[Entries taken from a collection]
▶
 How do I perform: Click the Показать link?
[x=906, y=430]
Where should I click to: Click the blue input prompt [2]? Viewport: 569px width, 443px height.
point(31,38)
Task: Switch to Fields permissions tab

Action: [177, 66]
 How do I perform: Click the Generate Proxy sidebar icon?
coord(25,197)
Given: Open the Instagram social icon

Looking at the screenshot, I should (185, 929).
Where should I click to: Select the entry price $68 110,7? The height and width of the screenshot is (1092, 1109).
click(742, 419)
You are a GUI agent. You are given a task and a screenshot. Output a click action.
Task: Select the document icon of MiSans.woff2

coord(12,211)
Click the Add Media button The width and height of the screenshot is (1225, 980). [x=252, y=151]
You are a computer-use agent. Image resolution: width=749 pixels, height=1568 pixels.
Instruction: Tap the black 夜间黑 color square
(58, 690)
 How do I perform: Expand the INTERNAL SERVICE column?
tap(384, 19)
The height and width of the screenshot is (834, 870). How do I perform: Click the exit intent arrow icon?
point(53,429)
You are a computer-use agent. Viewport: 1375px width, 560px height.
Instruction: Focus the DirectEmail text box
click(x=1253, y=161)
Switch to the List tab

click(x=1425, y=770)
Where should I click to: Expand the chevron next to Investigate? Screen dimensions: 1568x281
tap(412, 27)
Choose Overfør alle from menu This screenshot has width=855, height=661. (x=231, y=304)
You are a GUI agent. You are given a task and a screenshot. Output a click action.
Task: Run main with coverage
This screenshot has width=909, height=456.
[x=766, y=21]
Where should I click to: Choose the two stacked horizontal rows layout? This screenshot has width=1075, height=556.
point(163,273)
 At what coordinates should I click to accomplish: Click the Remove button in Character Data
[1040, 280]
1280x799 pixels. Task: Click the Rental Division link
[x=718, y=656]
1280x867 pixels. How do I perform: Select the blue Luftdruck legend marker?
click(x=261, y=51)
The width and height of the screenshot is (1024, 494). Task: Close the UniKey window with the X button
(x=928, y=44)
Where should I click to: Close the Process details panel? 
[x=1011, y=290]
◀
Exercise brief:
Return every line of the entries above that the string "computer" appears in.

Result of the task:
You are a computer-use agent. Image resolution: width=749 pixels, height=1568 pixels.
You are a computer-use agent. Viewport: 1375px width, 560px height.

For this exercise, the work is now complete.